» What is required: The lines from the one holding "This screenshot has height=1500, width=812." through the end of the records below are to be written out exactly, and nothing else; pictures are to be left out.

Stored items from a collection
-- -- --
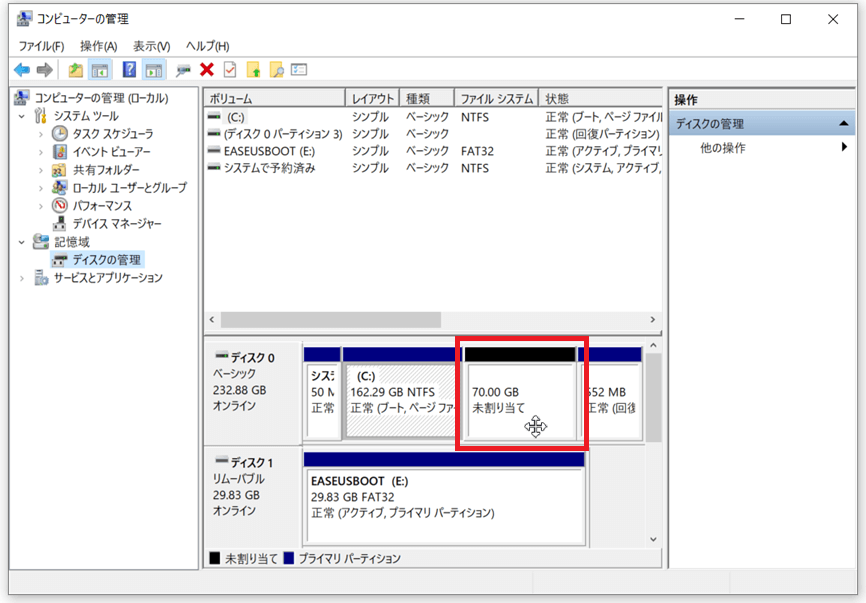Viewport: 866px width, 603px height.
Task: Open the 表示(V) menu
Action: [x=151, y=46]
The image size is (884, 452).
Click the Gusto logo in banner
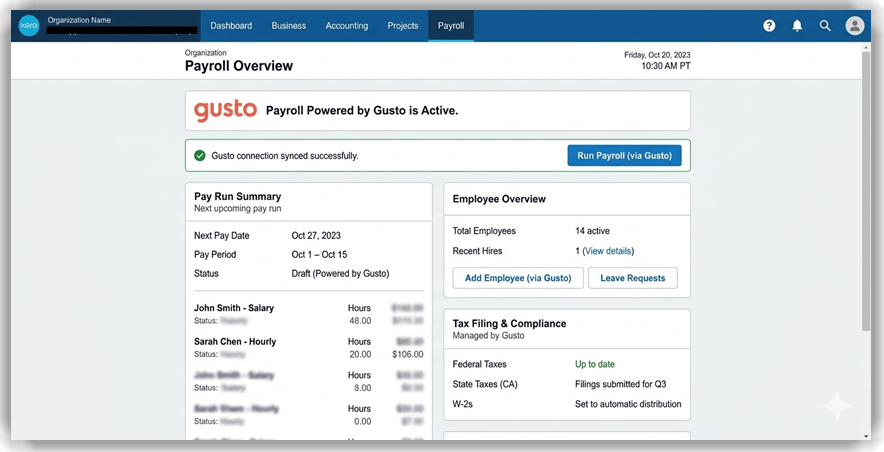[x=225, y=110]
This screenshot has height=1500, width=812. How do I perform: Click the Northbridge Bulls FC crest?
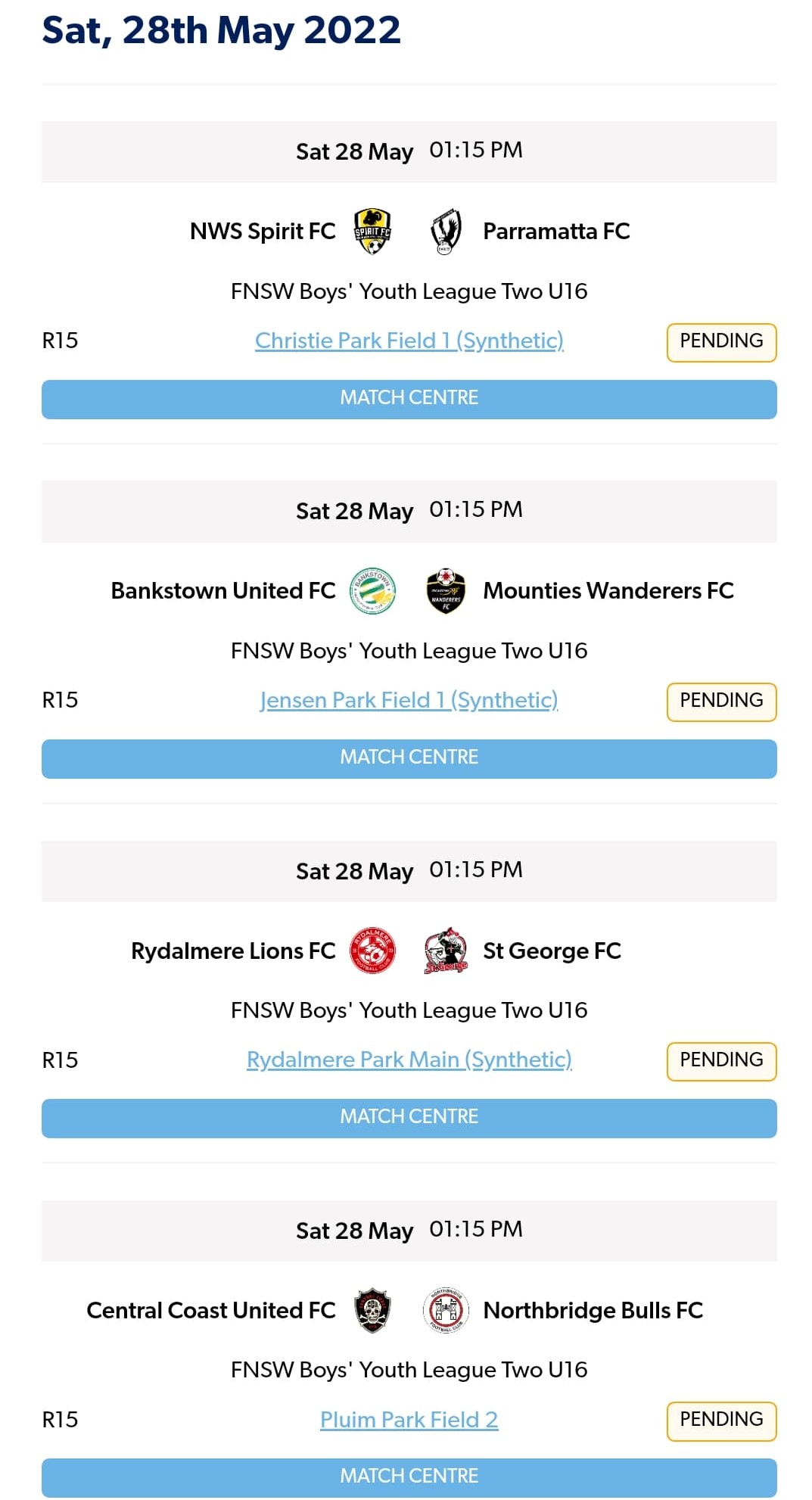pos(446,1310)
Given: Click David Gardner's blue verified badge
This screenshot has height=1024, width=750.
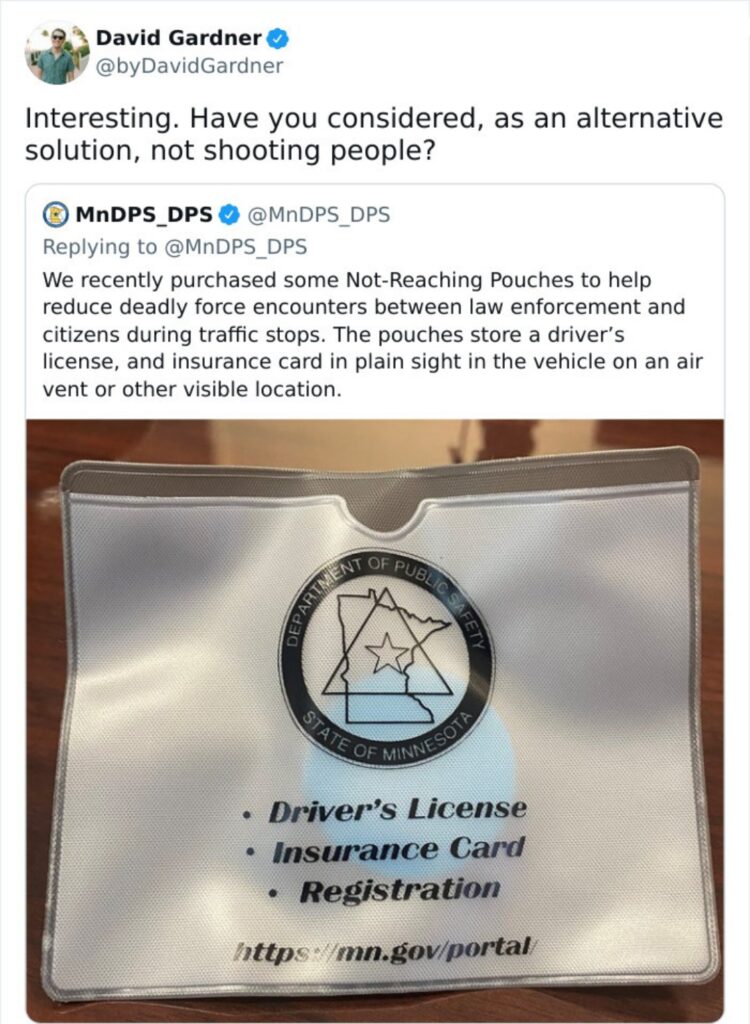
-- -- --
» Task answer:
This screenshot has height=1500, width=812. How do I perform: Click the Northbridge Bulls FC crest?
pos(446,1310)
Given: Click David Gardner's blue verified badge
This screenshot has height=1024, width=750.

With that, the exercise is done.